Trust is a tricky commodity to measure. But education observers say public trust in school district officials is essential for success — especially given the stakes involved in providing for the daily education and safety of tens of thousands of students.
The conviction of former superintendent Dallas Dance has served to undermine the trust that parents, politicians and staff must have for the system to excel, observers say.
Dance was sentenced to six months in jail, two years of probation and 700 hours of community service for the four counts of perjury to which he pleaded guilty last month. The charges stem from Dance’s deliberately failing to disclose to the county school board nearly $147,000 in consulting work, including pay from a firm that won a district contract with his help.
In Baltimore County’s public school district — the nation’s 25th-largest system — superintendents are entrusted with a $1.8 billion budget and a staff of nearly 18,000 employees to supervise more than 113,000 students across 173 schools. The issue of how much the public trust was damaged was an issue during Friday’s sentencing hearing.
Maryland State Prosecutor Emmet Davitt argued that the former superintendent had caused “immeasurable harm” to the school system.
“When you’re given that level of trust, violating it creates a great deal of harm and it can’t be tolerated,” Davitt said. “This was such an egregious breach of trust.”
He listed a number of ways the school system has been harmed:
County and state elected officials have called for audits of the school system’s contracts. “That’s a harm and a cost,” Davitt said.
School board officials have questioned how they can trust superintendents in the future, given that Dance lied to them, provided fake documents and reassured one of his outside employers that the ethics panel lacks subpoena power. “Will they now have to check bank records?” Davitt asked.
And, Davitt added, “disillusioned” teachers must now work to rid students of their “lack of trust in authority.”
Dance’s attorney, Andrew Graham, disputed the notion that Dance’s failure to properly fill out financial disclosure forms caused the school system any real, lasting harm. But Graham also said that Dance deliberately hid much of his consulting work because he feared retaliation from his political “enemies” on the school board.
Circuit Judge Kathleen Cox said public scrutiny — including from enemies — is precisely why leaders of large government institutions must disclose finances that could present a conflict or the mere appearance of one.
“That’s the point of ethics forms,” she said.
State Del. Stephen W. Lafferty, a Democrat who chairs the Baltimore County delegation, said Dance has “fostered more distrust of the district with his behavior, which is going to harm the school system for many years to come.”
In addition, Lafferty added: “He’s made it more difficult for Verletta White to take over.”
White also violated the school system’s ethics rules for failing to report on financial disclosure forms income she made on consulting work.
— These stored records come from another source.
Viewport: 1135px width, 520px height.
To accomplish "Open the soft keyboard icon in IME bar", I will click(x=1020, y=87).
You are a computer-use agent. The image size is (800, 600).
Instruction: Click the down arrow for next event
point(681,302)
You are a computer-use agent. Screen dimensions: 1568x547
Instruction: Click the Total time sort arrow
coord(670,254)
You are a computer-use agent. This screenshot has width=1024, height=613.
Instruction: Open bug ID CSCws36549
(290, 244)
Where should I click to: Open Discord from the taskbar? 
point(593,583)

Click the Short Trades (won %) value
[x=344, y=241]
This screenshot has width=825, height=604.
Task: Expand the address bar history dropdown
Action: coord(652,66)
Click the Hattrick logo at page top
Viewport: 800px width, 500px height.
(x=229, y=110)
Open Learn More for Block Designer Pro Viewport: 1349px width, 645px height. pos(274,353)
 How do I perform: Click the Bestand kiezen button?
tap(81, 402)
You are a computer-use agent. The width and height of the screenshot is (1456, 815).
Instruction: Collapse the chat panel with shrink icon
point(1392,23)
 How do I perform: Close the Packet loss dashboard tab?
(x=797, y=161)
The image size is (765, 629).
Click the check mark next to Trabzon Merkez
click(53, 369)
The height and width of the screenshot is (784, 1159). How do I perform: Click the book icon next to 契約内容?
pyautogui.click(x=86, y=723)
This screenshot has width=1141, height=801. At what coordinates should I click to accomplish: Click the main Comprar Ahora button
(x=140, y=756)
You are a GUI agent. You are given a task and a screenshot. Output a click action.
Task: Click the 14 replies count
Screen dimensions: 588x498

Several board members did not support White’s appointment this week as the next superintendent because of those lapses.
Some say White and the new school board that will be elected in November will have to work to re-instill trust.
“You are not going to wave your hands and have trust restored immediately, obviously,” said Lawrence Schmidt, a former school board president who was on the board when Dance was hired.
I“Those of us who knew him feel disappointed and betrayed,” Schmidt said. “It is not a proud moment for Baltimore County Public Schools.”
Dance is the first superintendent in the 170-year history of the school system to be convicted of a crime.
His behavior has enraged former county education leaders. While the county has been known for some high-profile crimes over the years — including the conviction of Vice President Spiro Agnew and County Executive Dale Anderson in the 1970s — the school system has not been marred by corruption.
Robert Dubel served as superintendent for 16 years, retiring in the 1990s. During his tenure, he said, employees understood there was a code of ethics that required complete honesty and integrity.
“We knew it was improper to use a stamp for a private letter or take a ticket to a bull roast,” Dubel said.
Nancy Grasmick, a former Maryland state school superintendent who spent many years as an educator in Baltimore County schools, said the unethical behavior is damaging to the school system and a “violation of children because these people are held up as a role model.”
Some people who believe in public education will remain loyal, she said, but “there are people saying, ‘I can’t trust the system and I don’t want my child there.’ ”
Grasmick said White and the school board should condemn Dance’s actions with strong language and require ethics training for all school employees — including detailed instructions for filling out ethics forms. The sessions, she said, would emphasize to everyone the seriousness of ethical behavior.
Some candidates for the county’s first school board election this year said a harsher sentence would have sent a clearer message to other school system officials.
“I don’t think the sentence was long enough,” said Lisa A. Mack, a candidate for District 1 in southwest Baltimore County. “Everyone in public office needs to be held to a higher standard, especially when that office deals with children.”
Her rival, Richard Young, said the six-month sentence “sets a bad precedent.”
Young said Dance has left a clear, sad legacy that will linger for years: “Trust no one.”
“Anybody on the board has to work two times as hard to regain public trust in the education system and its leaders,” he said.
Baltimore Sun reporter Catherine Rentz contributed to this article.